‘Küçük Papatyalar’ sinema tarihinin kilometre taşlarından. Böylesine cesur ve tabu yıkıcı filmi hatırlamak için belki de hiç bu kadar doğru bir zaman olmamıştı

Günümüzde sinema artık çok hızlı. Hem anlatım biçimleri hem de film endüstrisi bu hızın içinde kaybolmuş durumda. Hızlı tempolu dinamik bir kurgu pek çok film için artık bir standart; filmlerde plan başına düşen ortalama süre her geçen gün azalıyor. Bu anlatım tarzı, içerikle ne kadar uyumlu olup olmadığından bağımsız şekilde bir standarda dönüşüyor. Film üretim hızı ise inanılmaz boyutlarda. Sevdiğimiz bir filmin sahneleri daha hafızamızdayken, bir bakıyoruz ki devam filminin devam filmi gösterime girmiş oluyor. Majör stüdyolar iyi olan her şeyi bir seri üretim makinesine dönüştürmüş durumda. Film festivallerine yapılan başvuru sayılarından biliyoruz ki bağımsız sinema da (dijital teknoloji sağ olsun) üretim açısından en verimli dönemini yaşıyor. Bu kadar çok filmin üretildiği bir ortamda ise anlatım biçimleri daha da standartlaşıyor, birbirine daha çok benzemeye başlıyor. Yönetmenler kalıpların dışında düşünmeyi unutmaya başlıyor. Sıradışı ve yaratıcı örnekler, ezber-bozan ve tüm klişelere meydan okuyan yapımlar azalıyor. Referanslar ve izlenen ayak izleri hep aynı popüler klasikleri işaret ediyor. Sözde her sene pek çok 5 yıldızlık başyapıt çıkıyor ama bir sene sonra bunların adını bile unutuyoruz. Halbuki belki 5 yıldızlık olmasa bile aykırı, yaratıcı ve kalıpların dışında düşünen filmleri hafızamızda tazeliğini daha iyi koruyor. Özellikle de sinemasal hikaye evrenleri hafızamızda diğer filmlere göre daha canlı kalabiliyor; Guy Maddin'in 'The Saddest Music in the World'u, David Lynch'in 'Inland Empire'ı, Gaspar Noe'nin 'Enter the Void'i, Leos Carax'ın 'Holy Motors'u gibi filmler 2000'lerden buna örnek gösterilebilir.
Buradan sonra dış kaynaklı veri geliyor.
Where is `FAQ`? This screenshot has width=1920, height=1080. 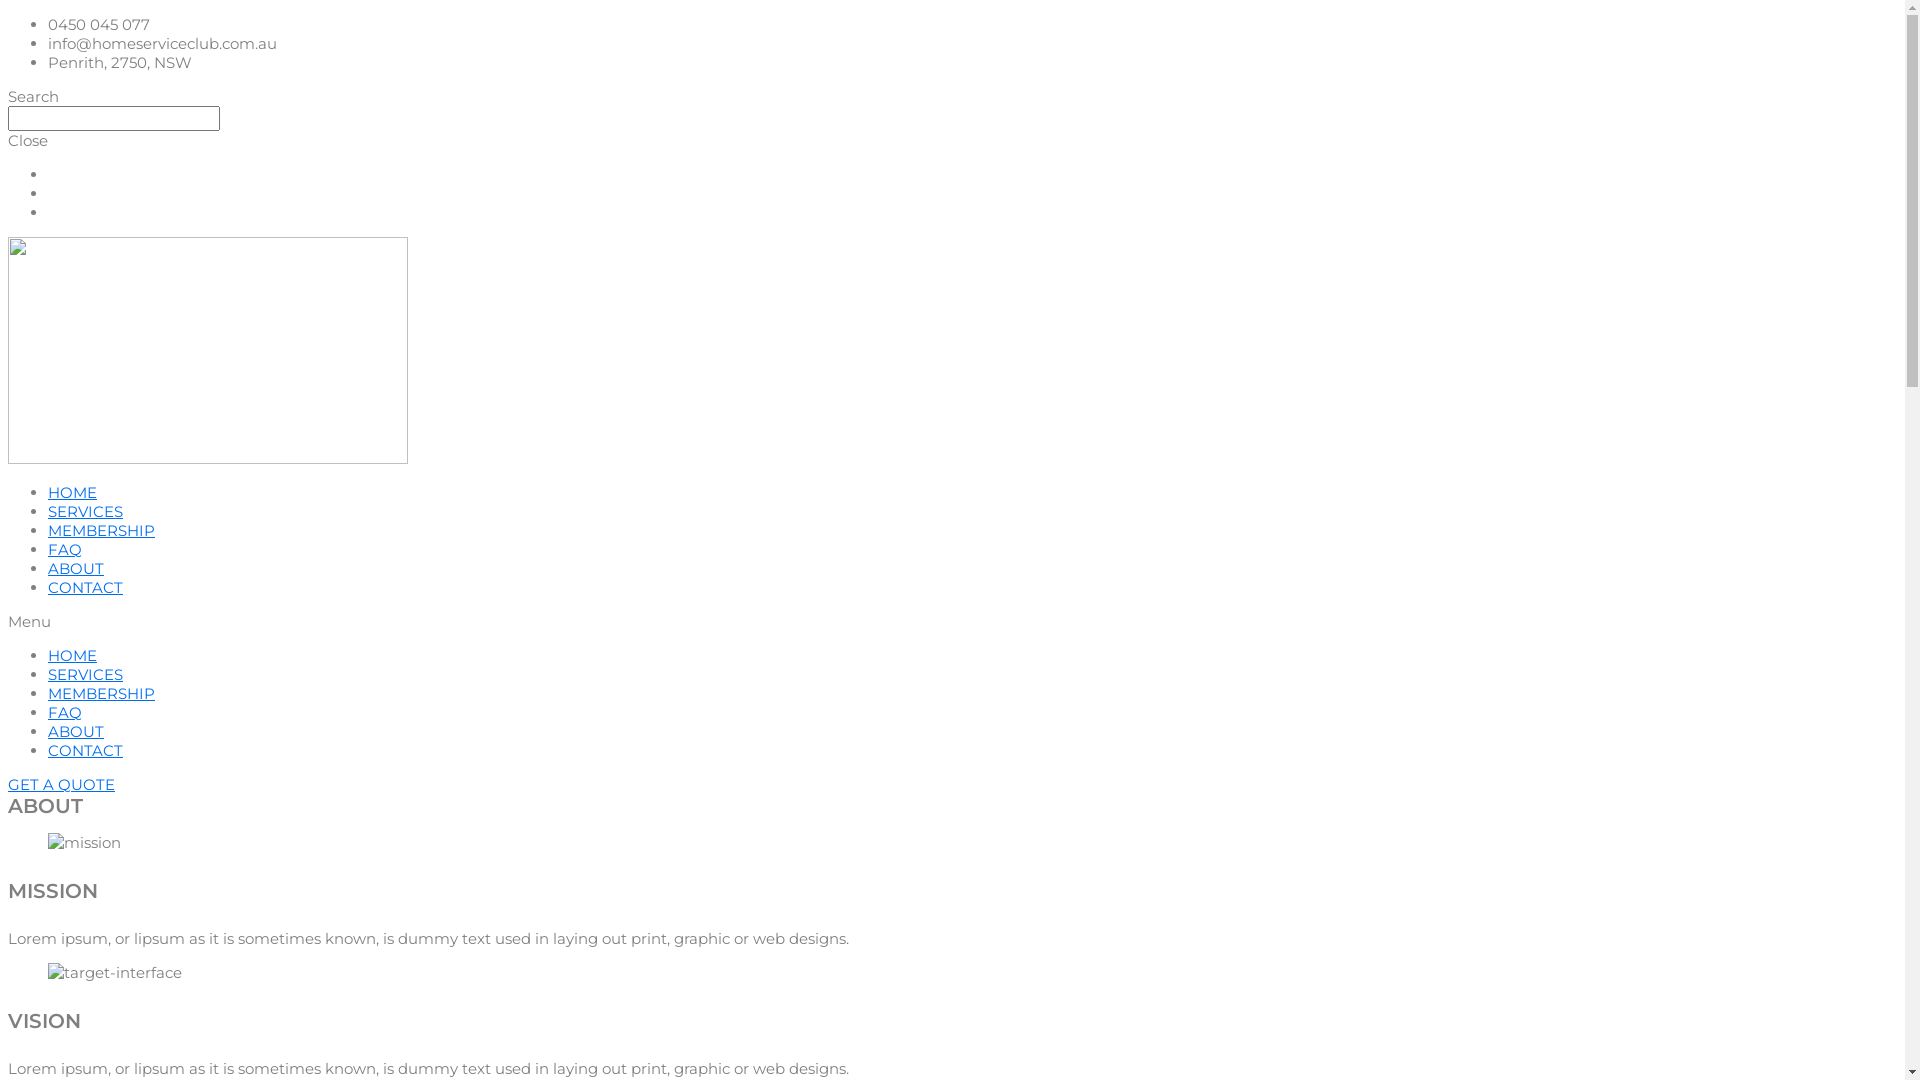 FAQ is located at coordinates (65, 550).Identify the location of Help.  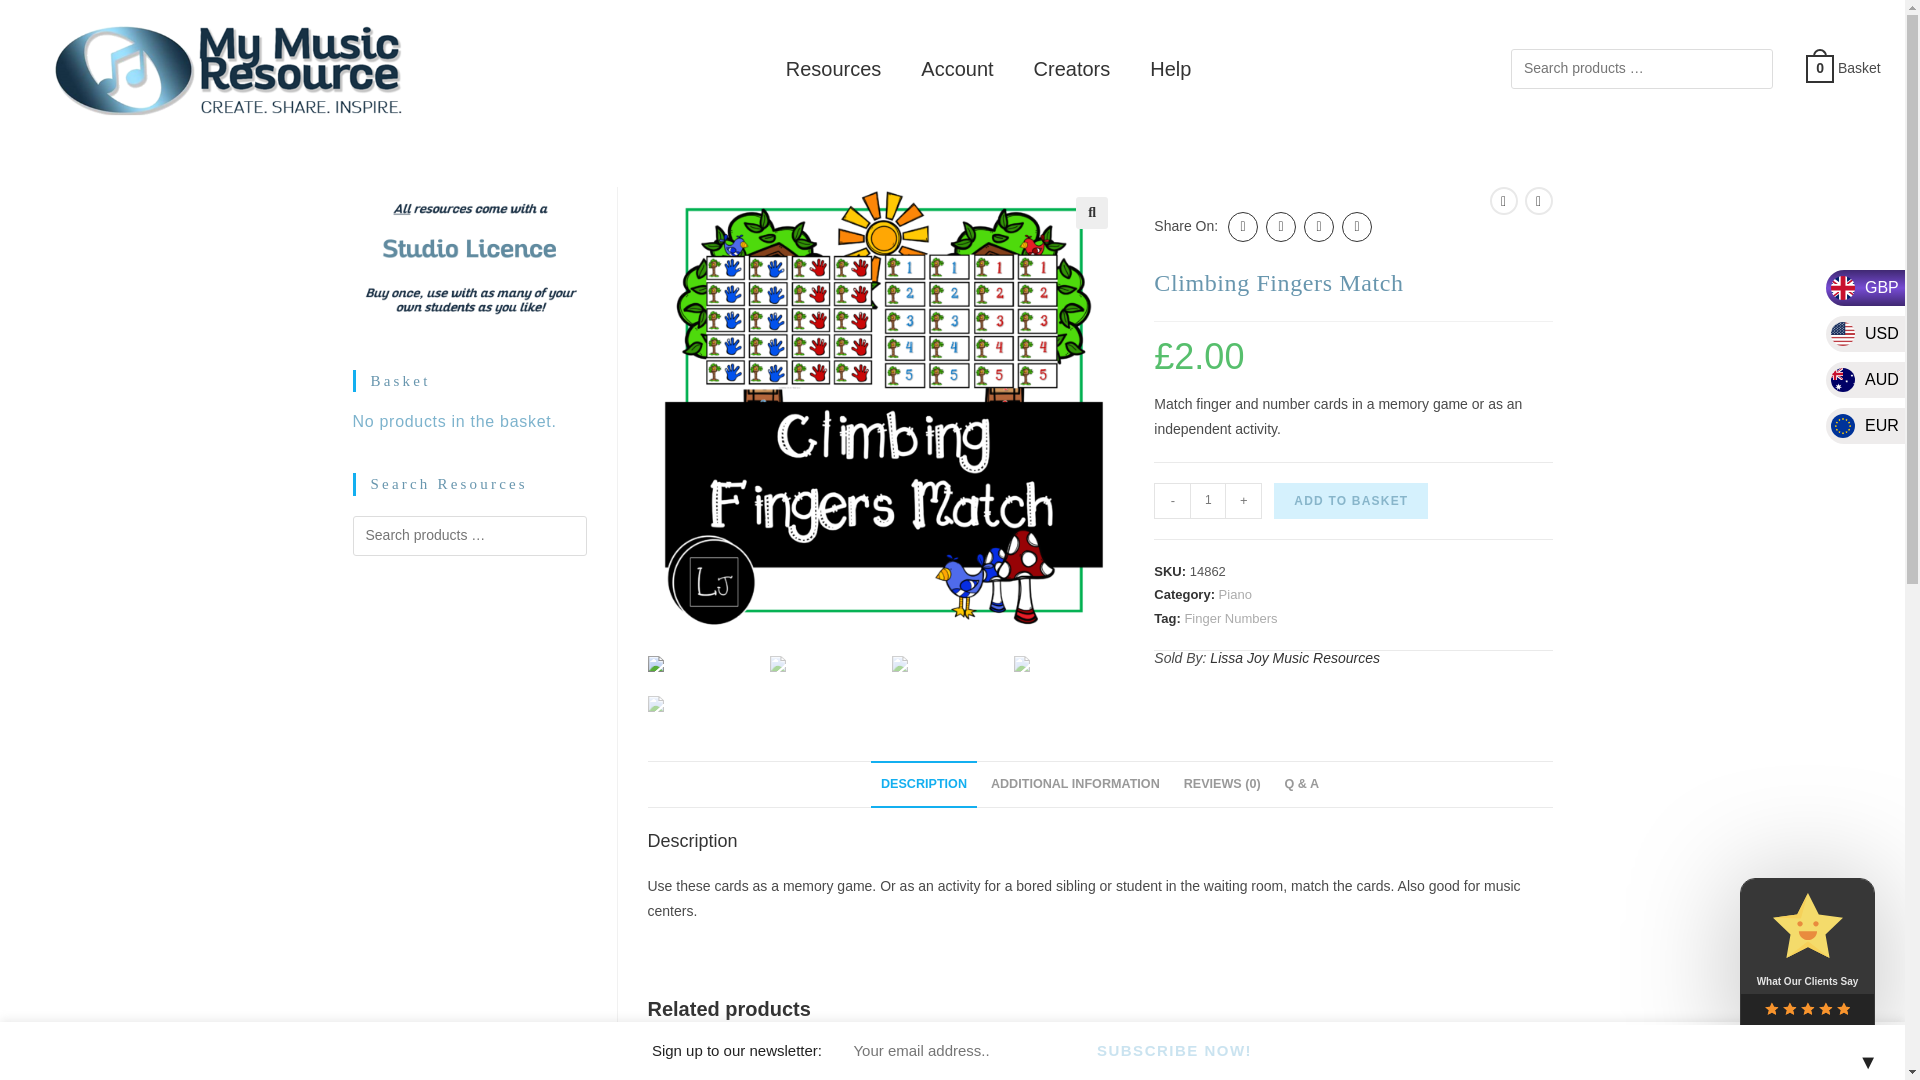
(1170, 68).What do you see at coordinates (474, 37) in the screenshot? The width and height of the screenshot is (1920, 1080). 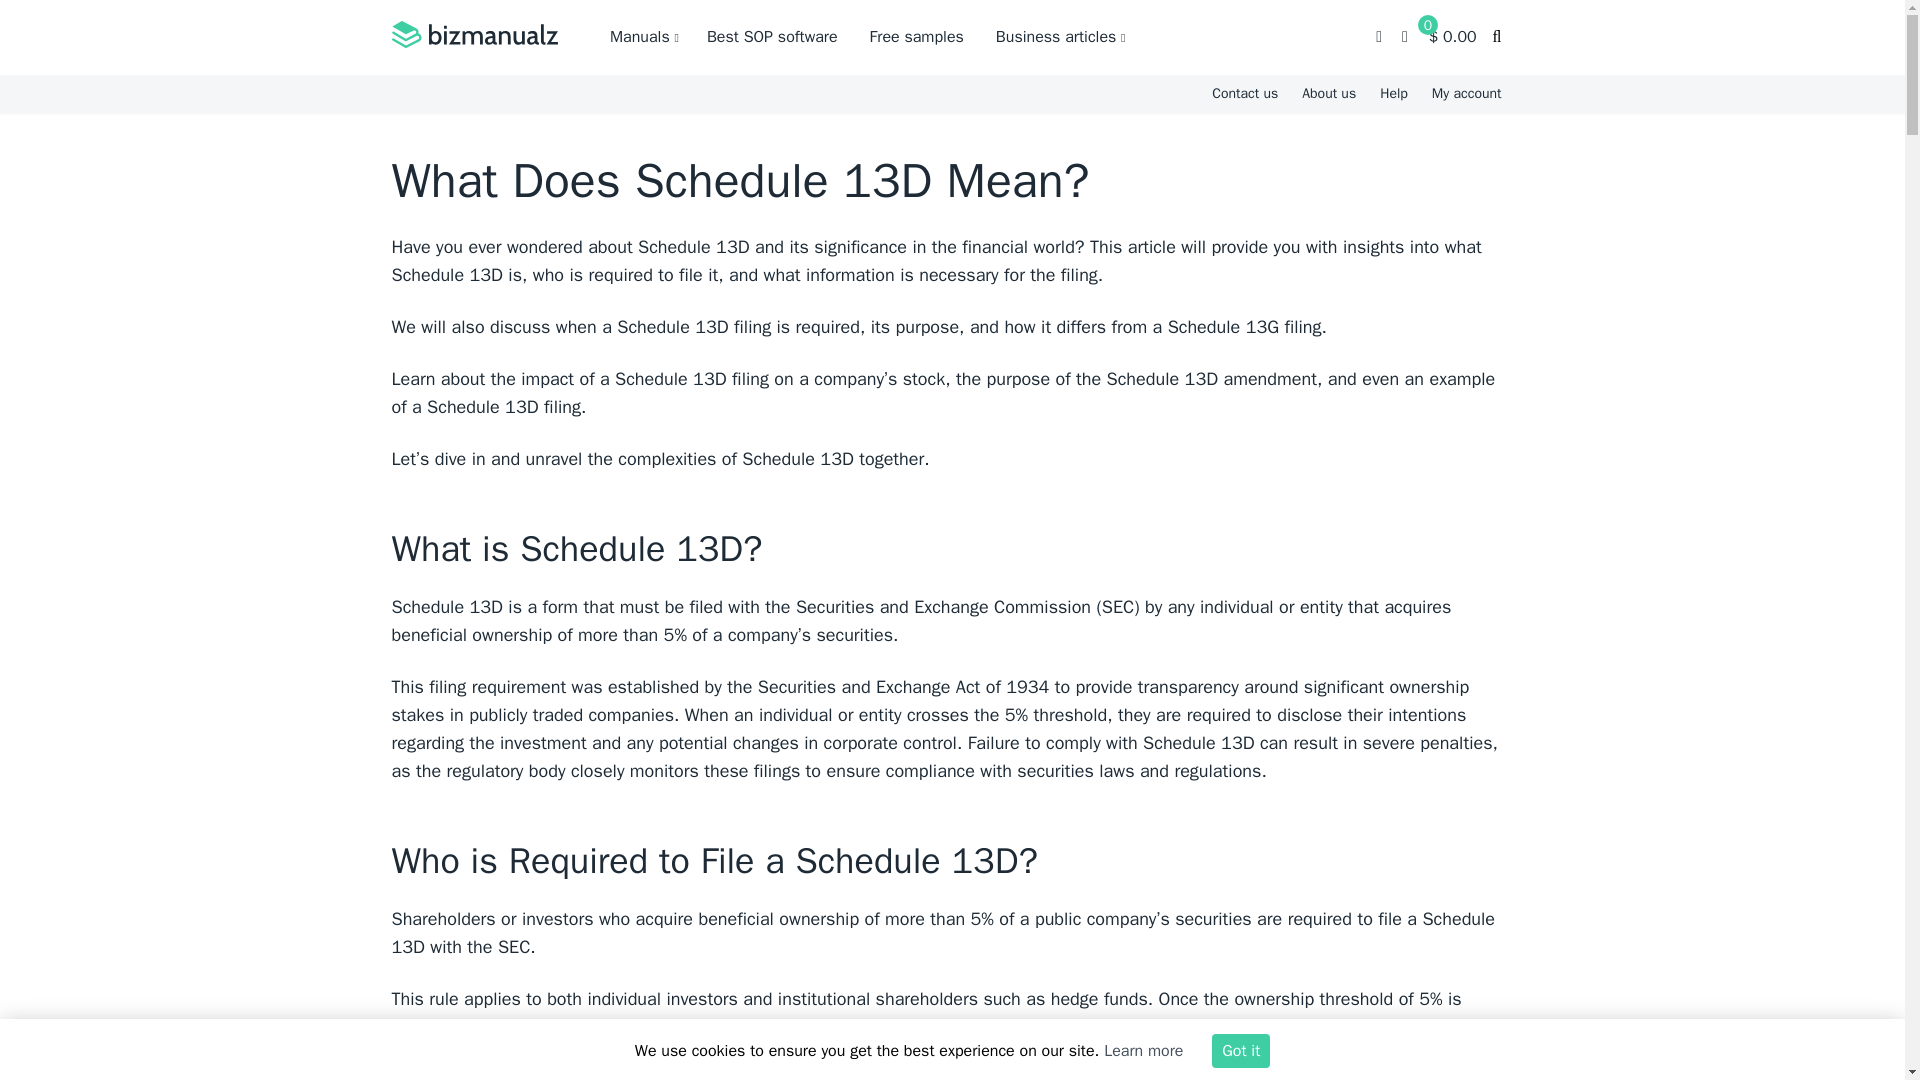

Biçim açısından aykırı filmleri düşündüğümüzde en iyi örneklerin genellikle -hiç tesadüf değil ki- içeriğine en uygun anlatım biçimini arayan yönetmenlerden çıktığını görüyoruz. Tam 2 yıl önce aramızdan ayrılan, Çek sinemasının öncü yönetmeni Vera Chytilová'nın 1966 tarihli kült klasiği 'Küçük Papatyalar'ı (Sedmikrásky / Daisies)bunların en iyi örneklerinden biri. Erkek egemen kodlara ve tüm anlatım konvansiyonlarına adeta nanik çeken bu film, belki sinema tarihindeki popüler Amerikan klasikleri kadar tanınmıyor. Fakat sinema tarihinde sahip olduğu yer ve önem tartışılamaz. Nitekim literatürün de es geçmediği ve sinema tarihi kitaplarının mutlaka yer verdiği filmlerden biri 'Küçük Papatyalar'. Tabu yıkıcı mı? Evet. Kural tanımaz mı? Evet. Fakat tüm bunları salt kuralları yıkmak amacından ziyade kendi içeriğine uygun olduğu için tercih eden bir film. Keza bir röportajında Vera Chytilová da şöyle diyordu: "Filmin biçimi gerçekten de kendi kavramsal temelinden türedi. Filmin konsepti yıkımdı ve biçim de böylelikle yıkıcı oldu." Aradan geçen yarım yüzyıla rağmen enerjisini ve ruhunu kaybetmeyen bir başyapıt olmasının sırrını belki de buna borçlu.

Kalıpların dışında düşünmek

50-yili-deviren-bir-basyapit-119983-1.

Aradan geçen 50 yıldan sonra, pek çok popüler klasiğin yerine bu radikal ve avangart filmi hatırlamak daha anlamlı olabilir. 'Küçük Papatyalar' dönemin alışılagelmiş hakim anlatım biçimlerinin -hatta alternatiflerinin de- öylesine dışına çıkıyordu ki, her kesimden birileri için rahatsız edici olmayı başarıyordu. Erkek egemen topluma saldırının pelikülde karşılığını arıyordu; tabulara adeta sinemasal olarak dil çıkartmak istiyor ve bunun biçimsel karşılığını uygulamaya çalışıyordu. Öncelikle filmin klasik anlamda bir hikâyesi ve dramatik yapısı yoktu. Devamlılık ilkeleri üzerinde oynanan oyunlar, deneysel kamera açıları, bol bol sıçramalı kurgu tercihi filmin iskeletini oluşturuyordu. Bunun üzerine renklendirme, boyama, pelikül üzerinde deformasyon gibi tekniklerden de faydalanıyordu. Renk paletindeki dinamizm, filmin temposunun sürücü koltuğundaydı. Mizansenin kontrolü ise kaos ve renk cümbüşündeydi. Ortaya ana akım seyircisi için hazmı zor, her açıdan uçlarda dolaşan bir film çıktığı kesindi. Ancak konseptinin sinemasal izdüşümünü bulmak için bir arayıştı bu ve başkarakterlerinin ruhunu perdeye son derece isabetli bir şekilde yansıtmayı başarıyordu. 'Küçük Papatyalar' kalıpların dışında düşünmeye dair yoğun bir egzersiz olarak görülebilir. Üstelik üzerinden geçen 50 seneye rağmen "yıkıcı" gücünü kaybetmediği kesin.